Given passage:
BEGIN

Thread: check_locale() and the empty string

check_locale() and the empty string

From
Jeff Davis
Date:
The following SQL succeeds:

  create database foodb with
    template = template0
    encoding = 'UTF8'
    lc_collate=''
    lc_ctype='';

(any other template fails because it actually checks for a match against
the template).

The problem seems to be in check_locale(), which just checks for a
non-NULL return value from setlocale(). However, the manual for
setlocale() says:

  If locale is "", each part of the locale that should be modified
  is set according  to  the  environment  variables.   The details
  are implementation-dependent.

Surely we don't want it to be set from the environment, right?

Regards,
    Jeff Davis

Re: check_locale() and the empty string

From
Jeff Davis
Date:
On Sun, 2012-03-11 at 11:20 -0700, Jeff Davis wrote:
> The problem seems to be in check_locale(), which just checks for a
> non-NULL return value from setlocale(). However, the manual for
> setlocale() says:
>
>   If locale is "", each part of the locale that should be modified
>   is set according  to  the  environment  variables.   The details
>   are implementation-dependent.

Trivial patch attached.

END

Data listing:
BEGIN

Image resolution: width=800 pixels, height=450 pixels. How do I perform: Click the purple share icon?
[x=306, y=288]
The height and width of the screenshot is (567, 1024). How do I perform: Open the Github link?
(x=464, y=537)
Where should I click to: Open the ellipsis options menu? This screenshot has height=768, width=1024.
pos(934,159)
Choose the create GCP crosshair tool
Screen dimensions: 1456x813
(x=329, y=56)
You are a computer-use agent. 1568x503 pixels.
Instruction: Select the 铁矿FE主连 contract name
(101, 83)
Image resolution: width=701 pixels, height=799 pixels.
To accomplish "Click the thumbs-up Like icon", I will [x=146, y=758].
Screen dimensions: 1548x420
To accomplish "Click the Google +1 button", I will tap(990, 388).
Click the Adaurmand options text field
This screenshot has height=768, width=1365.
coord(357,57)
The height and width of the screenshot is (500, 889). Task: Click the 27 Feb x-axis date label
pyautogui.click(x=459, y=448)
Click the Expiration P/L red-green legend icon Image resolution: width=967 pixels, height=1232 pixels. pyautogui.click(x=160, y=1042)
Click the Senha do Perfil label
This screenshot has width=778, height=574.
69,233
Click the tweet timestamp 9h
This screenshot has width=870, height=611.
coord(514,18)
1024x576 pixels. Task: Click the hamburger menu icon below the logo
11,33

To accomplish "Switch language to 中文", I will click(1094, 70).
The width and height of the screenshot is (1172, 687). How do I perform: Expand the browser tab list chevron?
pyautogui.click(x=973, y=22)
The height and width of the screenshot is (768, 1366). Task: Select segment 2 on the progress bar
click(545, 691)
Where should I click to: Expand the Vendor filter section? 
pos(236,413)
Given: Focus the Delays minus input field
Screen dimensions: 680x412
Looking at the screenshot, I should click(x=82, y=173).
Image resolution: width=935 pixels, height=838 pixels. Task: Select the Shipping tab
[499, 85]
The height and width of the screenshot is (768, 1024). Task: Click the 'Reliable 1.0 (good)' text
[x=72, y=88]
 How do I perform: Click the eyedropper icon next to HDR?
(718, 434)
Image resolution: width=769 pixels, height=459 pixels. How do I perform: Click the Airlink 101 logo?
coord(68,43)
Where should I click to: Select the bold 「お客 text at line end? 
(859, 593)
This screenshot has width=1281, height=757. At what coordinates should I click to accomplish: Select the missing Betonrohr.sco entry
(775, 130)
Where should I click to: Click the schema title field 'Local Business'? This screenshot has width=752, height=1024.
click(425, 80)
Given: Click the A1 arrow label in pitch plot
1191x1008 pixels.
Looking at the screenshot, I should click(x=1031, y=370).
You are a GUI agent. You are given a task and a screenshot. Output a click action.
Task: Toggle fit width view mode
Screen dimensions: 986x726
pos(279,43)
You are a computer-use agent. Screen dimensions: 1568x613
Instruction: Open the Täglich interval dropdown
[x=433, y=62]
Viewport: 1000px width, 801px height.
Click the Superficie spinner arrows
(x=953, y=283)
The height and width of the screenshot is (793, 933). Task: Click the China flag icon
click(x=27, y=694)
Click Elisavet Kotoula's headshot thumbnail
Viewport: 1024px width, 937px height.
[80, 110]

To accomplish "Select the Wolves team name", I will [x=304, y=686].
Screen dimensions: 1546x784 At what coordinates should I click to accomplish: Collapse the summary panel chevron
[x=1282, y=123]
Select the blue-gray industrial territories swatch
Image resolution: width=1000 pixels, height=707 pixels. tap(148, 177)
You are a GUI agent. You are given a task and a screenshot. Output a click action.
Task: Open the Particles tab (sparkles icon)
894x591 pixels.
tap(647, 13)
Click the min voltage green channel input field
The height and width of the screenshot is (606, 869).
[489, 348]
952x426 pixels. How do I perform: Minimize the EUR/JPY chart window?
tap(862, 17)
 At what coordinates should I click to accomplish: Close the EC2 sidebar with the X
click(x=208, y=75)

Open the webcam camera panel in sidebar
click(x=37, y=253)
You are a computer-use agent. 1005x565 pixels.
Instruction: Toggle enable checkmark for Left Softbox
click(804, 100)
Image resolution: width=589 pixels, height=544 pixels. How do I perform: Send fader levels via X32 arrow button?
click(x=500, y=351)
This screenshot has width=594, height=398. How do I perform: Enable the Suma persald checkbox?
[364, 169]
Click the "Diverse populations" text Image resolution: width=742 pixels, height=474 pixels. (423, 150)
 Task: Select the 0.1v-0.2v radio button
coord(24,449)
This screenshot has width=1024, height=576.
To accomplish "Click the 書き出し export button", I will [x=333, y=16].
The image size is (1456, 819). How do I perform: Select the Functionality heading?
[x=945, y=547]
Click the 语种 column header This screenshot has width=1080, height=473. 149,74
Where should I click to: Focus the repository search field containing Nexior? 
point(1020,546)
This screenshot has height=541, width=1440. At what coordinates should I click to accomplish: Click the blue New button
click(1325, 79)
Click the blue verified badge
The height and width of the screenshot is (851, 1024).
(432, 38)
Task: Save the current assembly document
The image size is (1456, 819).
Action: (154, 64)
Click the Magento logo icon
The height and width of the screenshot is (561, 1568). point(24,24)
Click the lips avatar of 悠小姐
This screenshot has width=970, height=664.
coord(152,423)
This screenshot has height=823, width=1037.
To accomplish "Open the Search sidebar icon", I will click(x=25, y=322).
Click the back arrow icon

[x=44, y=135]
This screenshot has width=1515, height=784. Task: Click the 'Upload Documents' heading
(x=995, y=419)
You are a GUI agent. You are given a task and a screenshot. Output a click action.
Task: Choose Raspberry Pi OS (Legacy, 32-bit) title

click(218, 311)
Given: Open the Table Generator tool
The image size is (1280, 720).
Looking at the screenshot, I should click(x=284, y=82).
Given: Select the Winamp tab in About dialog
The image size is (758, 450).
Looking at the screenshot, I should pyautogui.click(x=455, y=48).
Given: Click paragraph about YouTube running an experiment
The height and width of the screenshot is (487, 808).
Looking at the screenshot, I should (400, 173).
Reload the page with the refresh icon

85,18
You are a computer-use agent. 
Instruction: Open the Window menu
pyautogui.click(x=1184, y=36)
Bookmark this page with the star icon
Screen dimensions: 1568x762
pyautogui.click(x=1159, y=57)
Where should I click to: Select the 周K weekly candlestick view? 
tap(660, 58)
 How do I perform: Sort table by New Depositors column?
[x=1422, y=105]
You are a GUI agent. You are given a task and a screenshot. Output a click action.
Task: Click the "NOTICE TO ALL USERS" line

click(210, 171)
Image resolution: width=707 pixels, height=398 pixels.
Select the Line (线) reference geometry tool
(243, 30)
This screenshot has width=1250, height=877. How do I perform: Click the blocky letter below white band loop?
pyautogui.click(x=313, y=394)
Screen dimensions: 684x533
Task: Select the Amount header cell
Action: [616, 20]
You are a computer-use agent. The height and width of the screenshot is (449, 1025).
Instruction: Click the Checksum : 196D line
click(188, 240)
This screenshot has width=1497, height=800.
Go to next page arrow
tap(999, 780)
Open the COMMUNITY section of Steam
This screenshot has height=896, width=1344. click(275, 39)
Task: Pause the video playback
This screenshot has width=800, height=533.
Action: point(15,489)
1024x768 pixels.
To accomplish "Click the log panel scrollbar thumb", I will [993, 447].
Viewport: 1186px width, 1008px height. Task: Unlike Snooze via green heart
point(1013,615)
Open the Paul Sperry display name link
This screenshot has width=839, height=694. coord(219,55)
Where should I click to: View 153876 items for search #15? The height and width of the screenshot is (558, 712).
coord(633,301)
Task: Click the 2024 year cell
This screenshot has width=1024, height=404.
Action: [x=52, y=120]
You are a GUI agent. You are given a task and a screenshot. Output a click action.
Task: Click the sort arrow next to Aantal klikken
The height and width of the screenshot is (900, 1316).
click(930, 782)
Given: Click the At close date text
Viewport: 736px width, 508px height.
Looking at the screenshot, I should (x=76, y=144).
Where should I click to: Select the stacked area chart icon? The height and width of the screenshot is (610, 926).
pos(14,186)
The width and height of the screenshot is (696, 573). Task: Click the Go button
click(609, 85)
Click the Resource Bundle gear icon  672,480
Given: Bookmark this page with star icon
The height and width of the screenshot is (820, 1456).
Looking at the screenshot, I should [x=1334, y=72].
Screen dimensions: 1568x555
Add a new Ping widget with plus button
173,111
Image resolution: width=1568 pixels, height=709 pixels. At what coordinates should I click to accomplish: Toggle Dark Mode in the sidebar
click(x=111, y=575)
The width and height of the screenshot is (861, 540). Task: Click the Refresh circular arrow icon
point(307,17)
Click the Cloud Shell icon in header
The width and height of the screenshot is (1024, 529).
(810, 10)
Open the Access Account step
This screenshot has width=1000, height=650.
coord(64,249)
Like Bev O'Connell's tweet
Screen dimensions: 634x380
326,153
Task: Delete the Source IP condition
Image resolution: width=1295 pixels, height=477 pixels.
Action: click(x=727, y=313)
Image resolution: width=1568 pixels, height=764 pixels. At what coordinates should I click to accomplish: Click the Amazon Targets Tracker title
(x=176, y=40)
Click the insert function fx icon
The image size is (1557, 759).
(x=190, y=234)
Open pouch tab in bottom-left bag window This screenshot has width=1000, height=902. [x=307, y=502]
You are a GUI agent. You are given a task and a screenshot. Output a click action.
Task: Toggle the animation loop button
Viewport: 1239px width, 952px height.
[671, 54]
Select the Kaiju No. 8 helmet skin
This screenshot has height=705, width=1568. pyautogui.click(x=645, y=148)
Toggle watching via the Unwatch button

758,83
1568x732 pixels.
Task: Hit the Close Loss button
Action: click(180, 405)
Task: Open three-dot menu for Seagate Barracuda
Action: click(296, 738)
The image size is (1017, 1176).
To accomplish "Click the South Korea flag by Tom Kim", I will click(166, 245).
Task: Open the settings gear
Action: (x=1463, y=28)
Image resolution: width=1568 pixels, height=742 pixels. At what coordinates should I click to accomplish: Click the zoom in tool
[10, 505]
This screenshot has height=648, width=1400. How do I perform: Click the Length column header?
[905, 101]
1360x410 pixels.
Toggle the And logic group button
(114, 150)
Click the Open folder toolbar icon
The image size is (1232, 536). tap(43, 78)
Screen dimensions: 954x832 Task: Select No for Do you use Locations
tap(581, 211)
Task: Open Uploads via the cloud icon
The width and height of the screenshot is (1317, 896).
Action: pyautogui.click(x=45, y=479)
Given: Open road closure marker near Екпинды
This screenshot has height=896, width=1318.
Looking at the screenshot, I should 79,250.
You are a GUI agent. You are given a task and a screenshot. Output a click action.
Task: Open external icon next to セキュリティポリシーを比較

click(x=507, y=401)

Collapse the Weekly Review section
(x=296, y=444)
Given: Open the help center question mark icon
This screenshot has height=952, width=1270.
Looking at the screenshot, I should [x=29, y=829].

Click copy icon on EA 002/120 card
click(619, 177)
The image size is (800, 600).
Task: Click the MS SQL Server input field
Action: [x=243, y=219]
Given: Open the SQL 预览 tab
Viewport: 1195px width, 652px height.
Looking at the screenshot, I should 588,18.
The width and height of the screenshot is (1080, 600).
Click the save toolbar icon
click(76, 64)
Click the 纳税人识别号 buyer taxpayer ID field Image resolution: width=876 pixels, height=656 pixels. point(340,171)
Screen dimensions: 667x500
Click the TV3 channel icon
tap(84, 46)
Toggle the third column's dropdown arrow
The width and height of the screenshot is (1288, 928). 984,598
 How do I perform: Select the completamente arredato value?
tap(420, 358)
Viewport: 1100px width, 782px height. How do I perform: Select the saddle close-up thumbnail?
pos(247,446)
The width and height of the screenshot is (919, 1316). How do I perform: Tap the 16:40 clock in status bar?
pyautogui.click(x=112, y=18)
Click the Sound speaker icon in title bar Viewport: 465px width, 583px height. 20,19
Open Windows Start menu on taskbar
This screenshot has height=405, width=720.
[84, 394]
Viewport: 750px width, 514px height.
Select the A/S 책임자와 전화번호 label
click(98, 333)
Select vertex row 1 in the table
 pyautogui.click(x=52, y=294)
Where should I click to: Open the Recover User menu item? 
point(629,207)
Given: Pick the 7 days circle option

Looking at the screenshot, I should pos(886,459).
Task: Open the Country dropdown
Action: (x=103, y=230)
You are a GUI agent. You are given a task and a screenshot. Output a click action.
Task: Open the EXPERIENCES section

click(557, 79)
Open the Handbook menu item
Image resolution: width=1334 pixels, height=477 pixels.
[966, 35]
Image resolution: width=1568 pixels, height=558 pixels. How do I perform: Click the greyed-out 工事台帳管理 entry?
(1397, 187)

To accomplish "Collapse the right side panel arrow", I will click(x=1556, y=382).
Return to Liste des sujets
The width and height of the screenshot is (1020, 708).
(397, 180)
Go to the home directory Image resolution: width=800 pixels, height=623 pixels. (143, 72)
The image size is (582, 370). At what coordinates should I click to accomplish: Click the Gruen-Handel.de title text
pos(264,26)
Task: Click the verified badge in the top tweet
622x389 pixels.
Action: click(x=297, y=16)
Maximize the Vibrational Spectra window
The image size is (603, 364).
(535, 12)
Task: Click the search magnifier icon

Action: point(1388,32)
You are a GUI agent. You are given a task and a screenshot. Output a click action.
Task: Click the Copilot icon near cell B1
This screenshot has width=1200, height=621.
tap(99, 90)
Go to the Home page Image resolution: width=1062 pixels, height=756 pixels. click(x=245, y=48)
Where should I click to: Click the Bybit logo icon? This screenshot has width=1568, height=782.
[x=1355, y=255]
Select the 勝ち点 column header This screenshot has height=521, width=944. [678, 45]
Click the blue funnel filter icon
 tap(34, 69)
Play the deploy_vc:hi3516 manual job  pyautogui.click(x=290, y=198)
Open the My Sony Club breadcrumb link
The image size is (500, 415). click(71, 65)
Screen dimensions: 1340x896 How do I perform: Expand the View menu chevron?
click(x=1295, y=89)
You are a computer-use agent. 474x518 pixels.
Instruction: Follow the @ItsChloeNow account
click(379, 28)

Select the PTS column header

END

Write out the stretch of the check_locale() thread from "(any other template" through "the environment, right?". The entries have nothing to do with the thread.

(any other template fails because it actually checks for a match against
the template).

The problem seems to be in check_locale(), which just checks for a
non-NULL return value from setlocale(). However, the manual for
setlocale() says:

  If locale is "", each part of the locale that should be modified
  is set according  to  the  environment  variables.   The details
  are implementation-dependent.

Surely we don't want it to be set from the environment, right?